_Exercise requirements_. Exactly as they appear, write the lines from the one containing "Where should I" to the final line of the entries, leaving pictures out.

_Material for this exercise_.
=====

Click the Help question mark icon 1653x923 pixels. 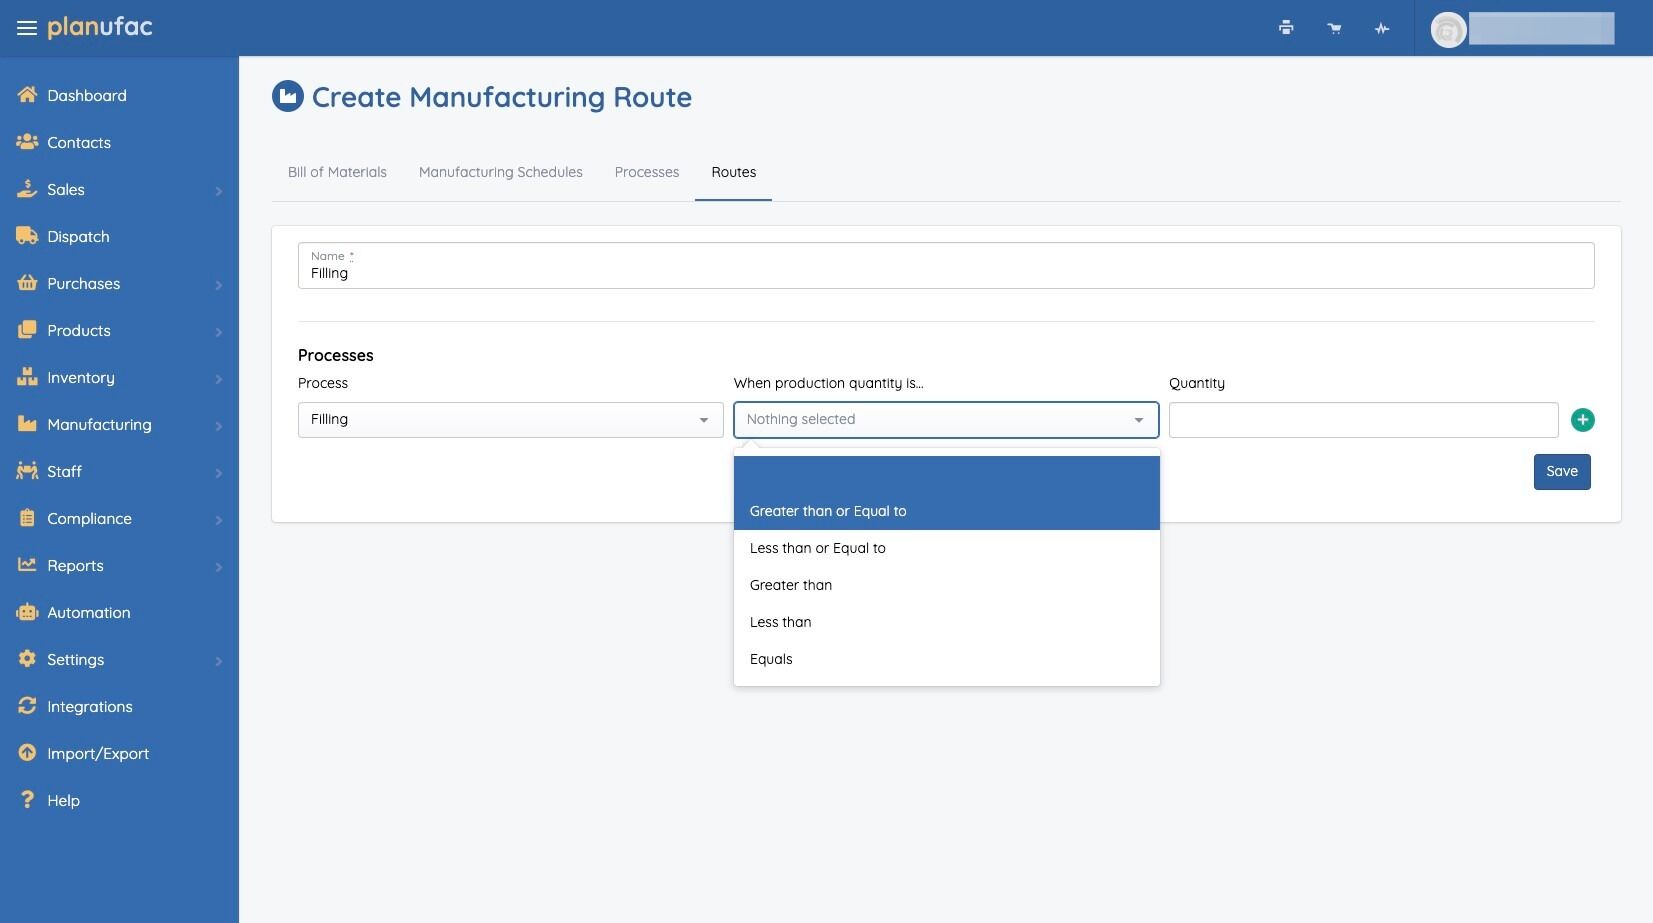(x=27, y=800)
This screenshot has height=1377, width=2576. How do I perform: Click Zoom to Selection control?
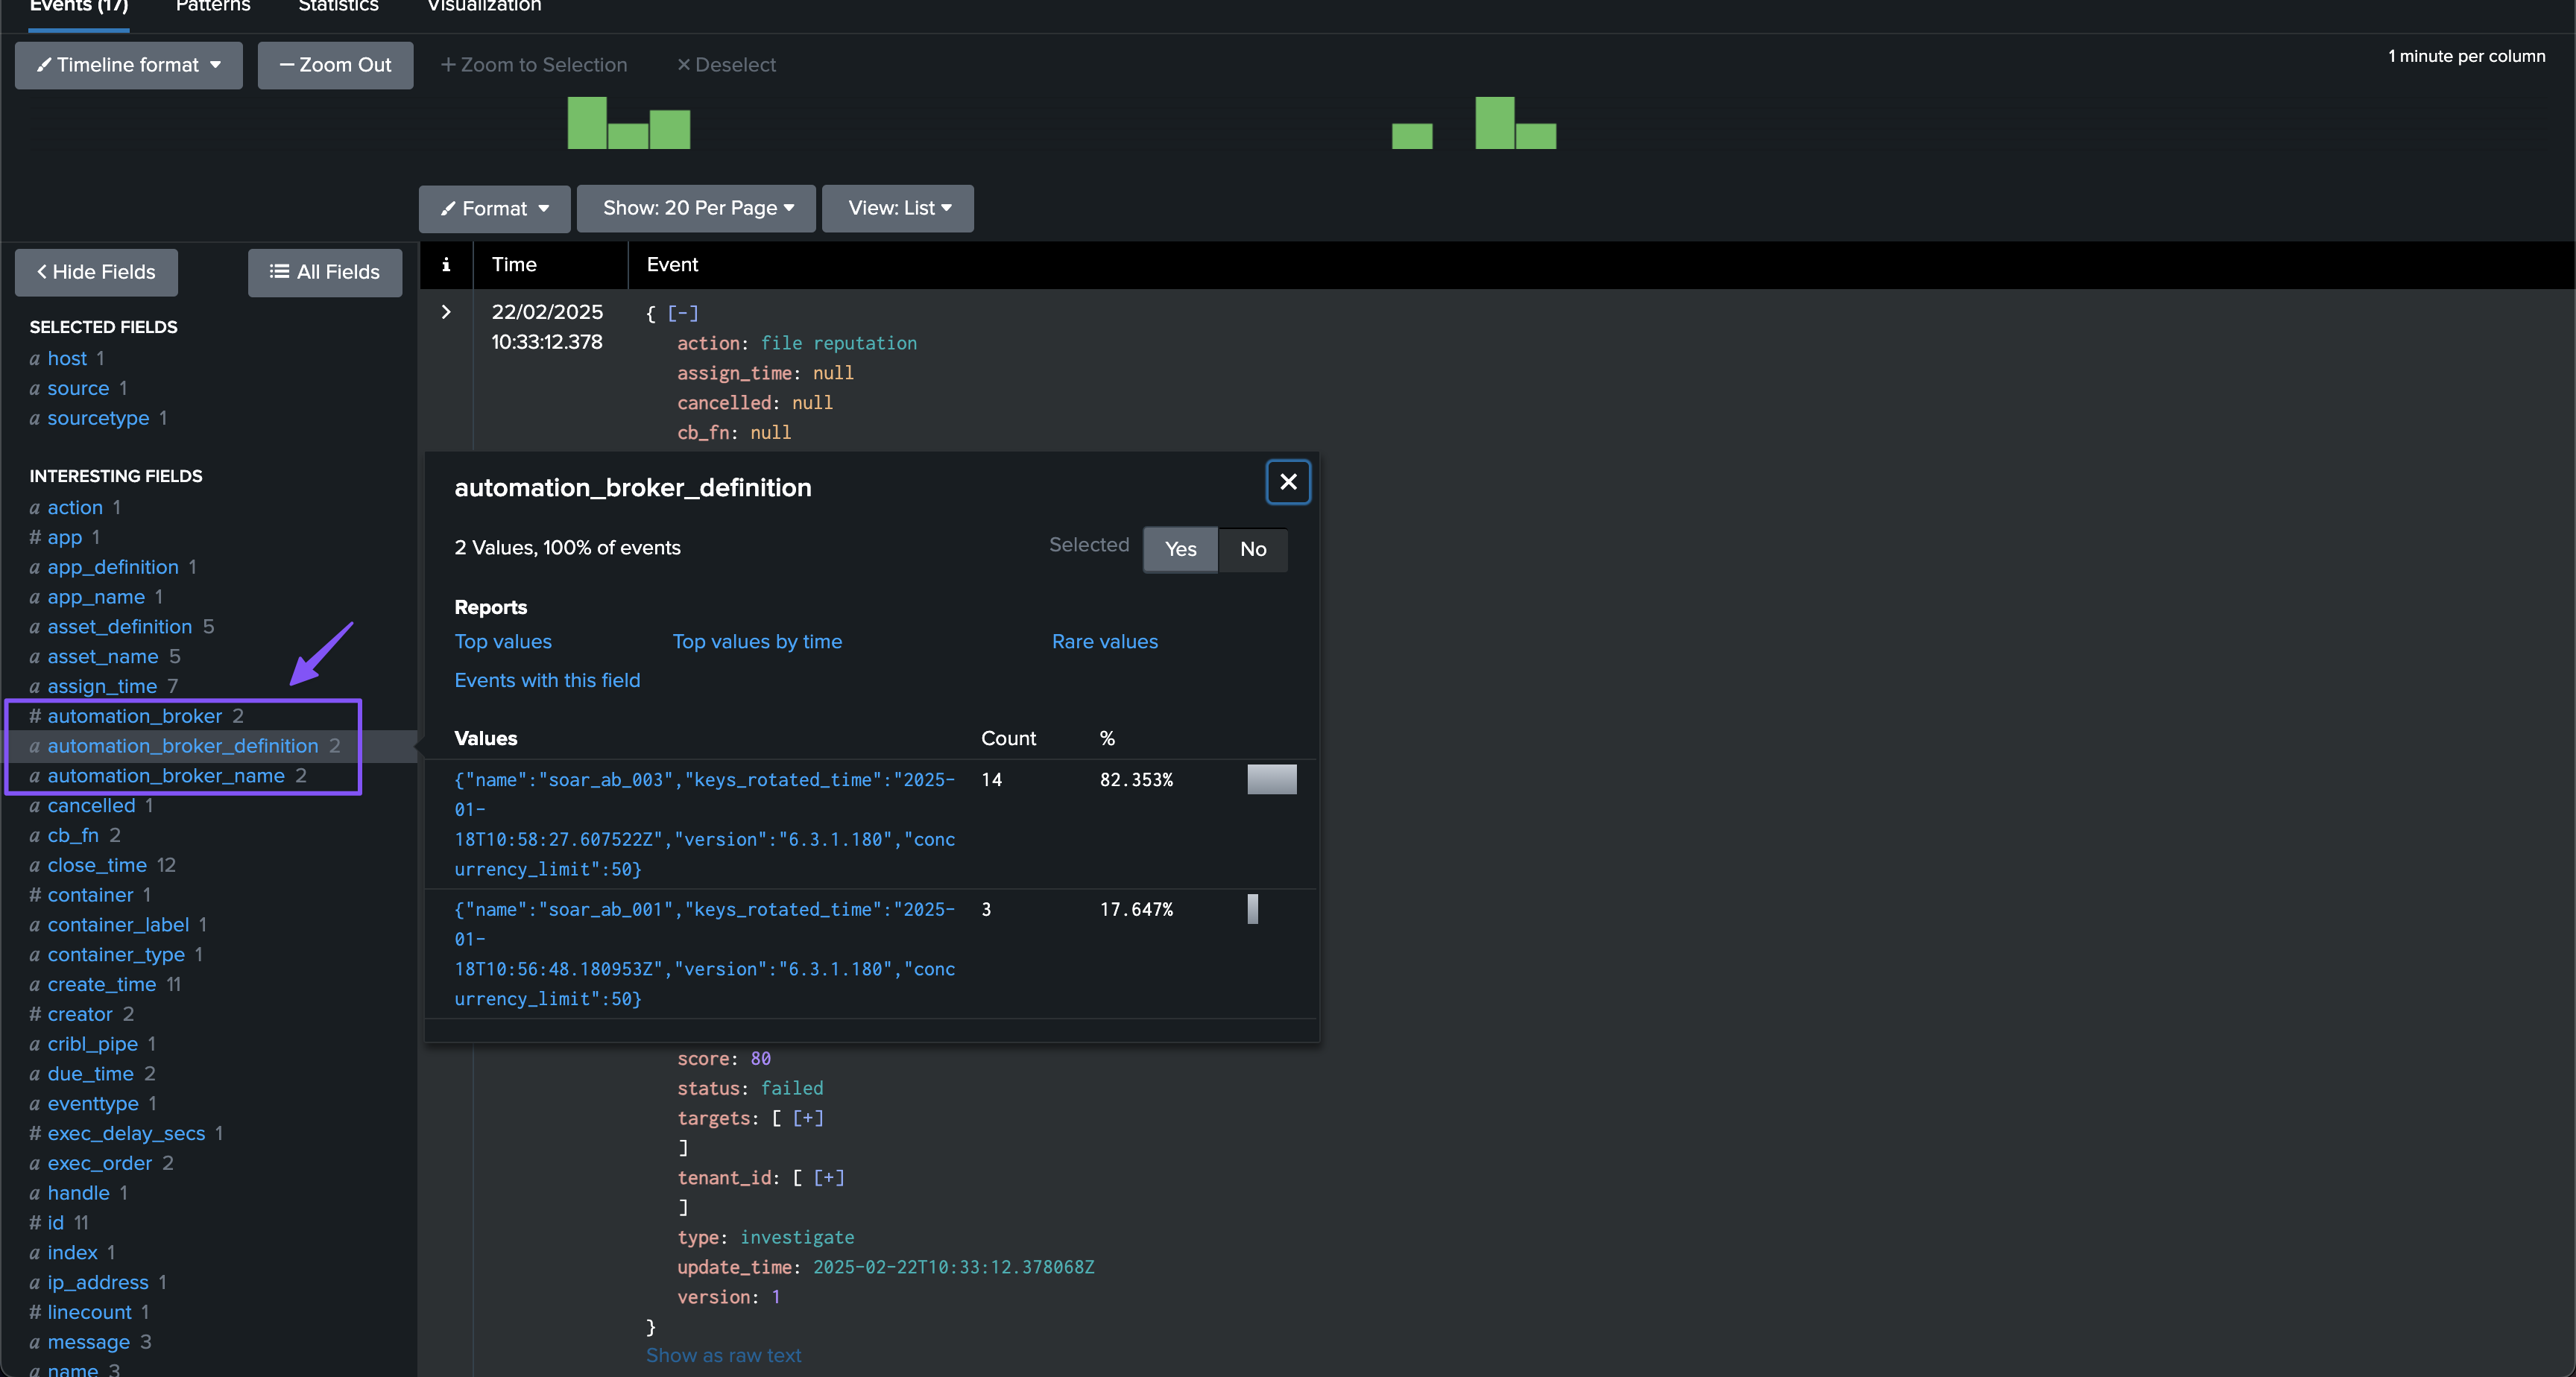[534, 65]
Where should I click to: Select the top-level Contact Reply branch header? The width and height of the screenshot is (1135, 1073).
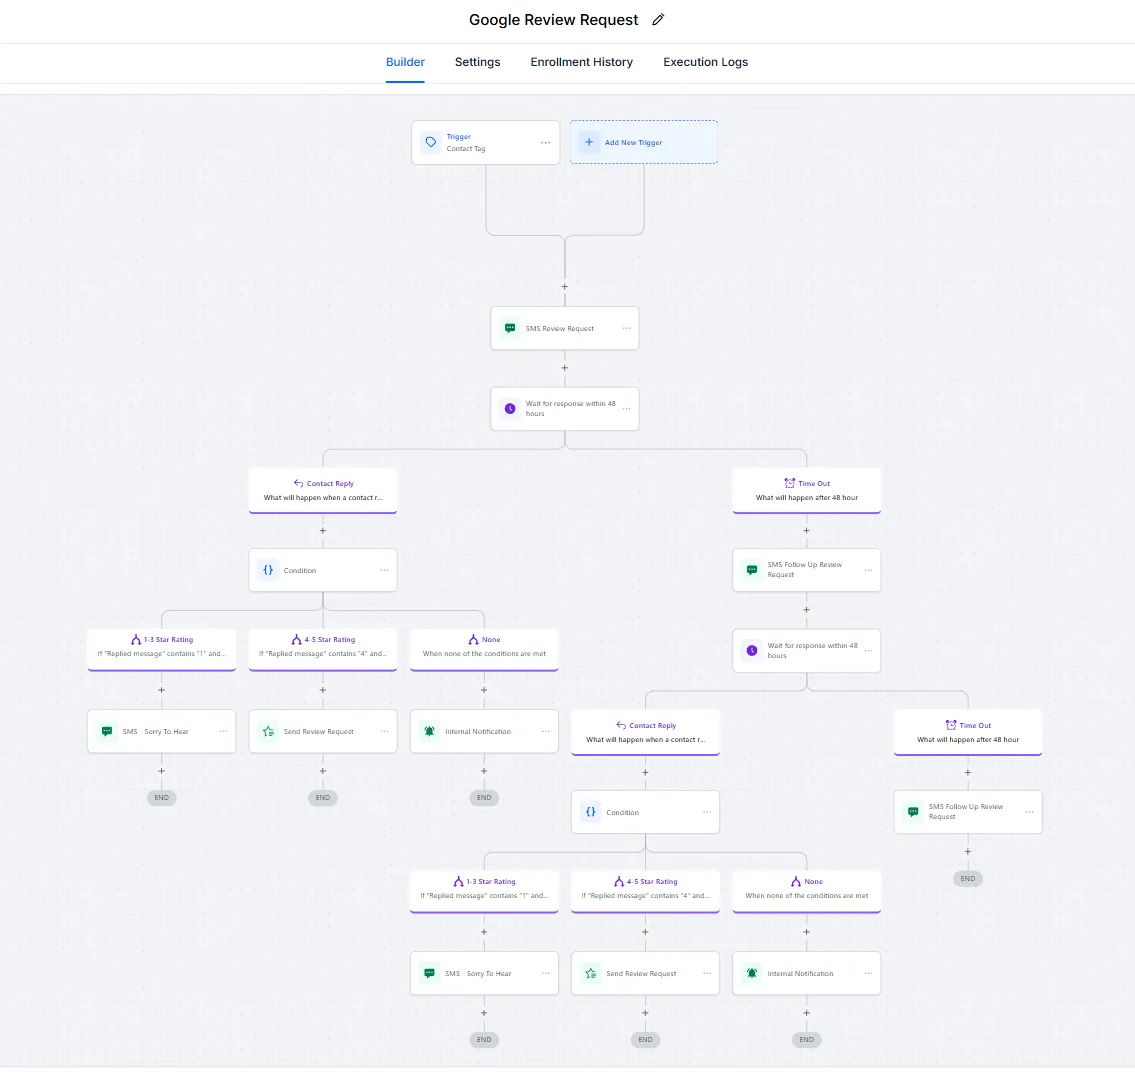pyautogui.click(x=322, y=490)
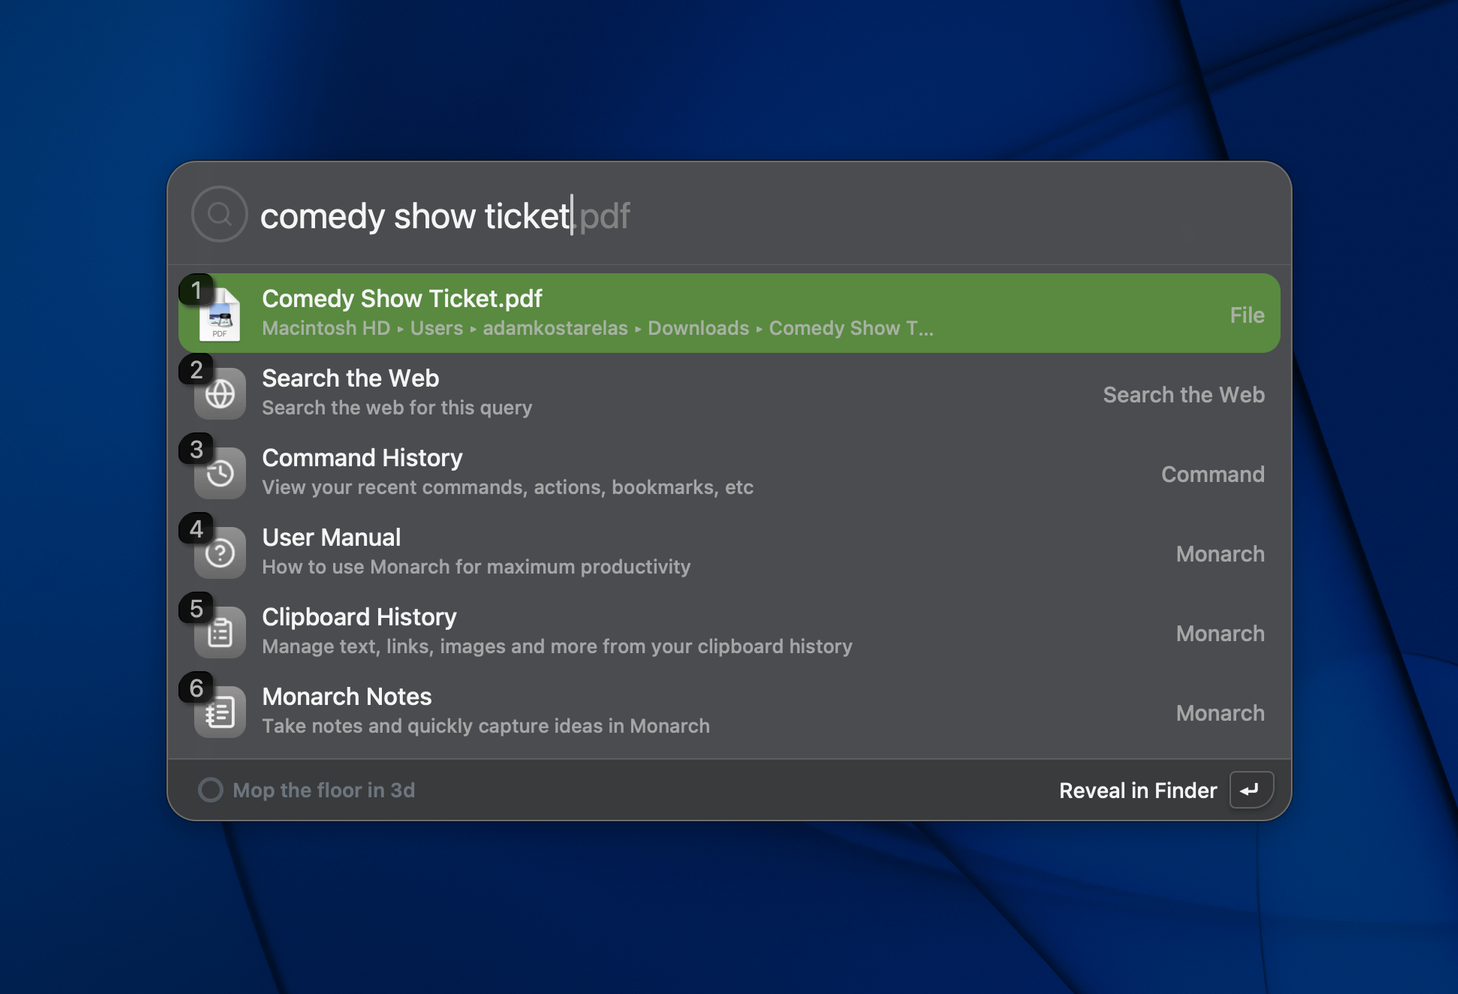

=====

_The answer_.
Where should I click to: Select the top-level Contact Reply branch header? The width and height of the screenshot is (1135, 1073).
pyautogui.click(x=322, y=490)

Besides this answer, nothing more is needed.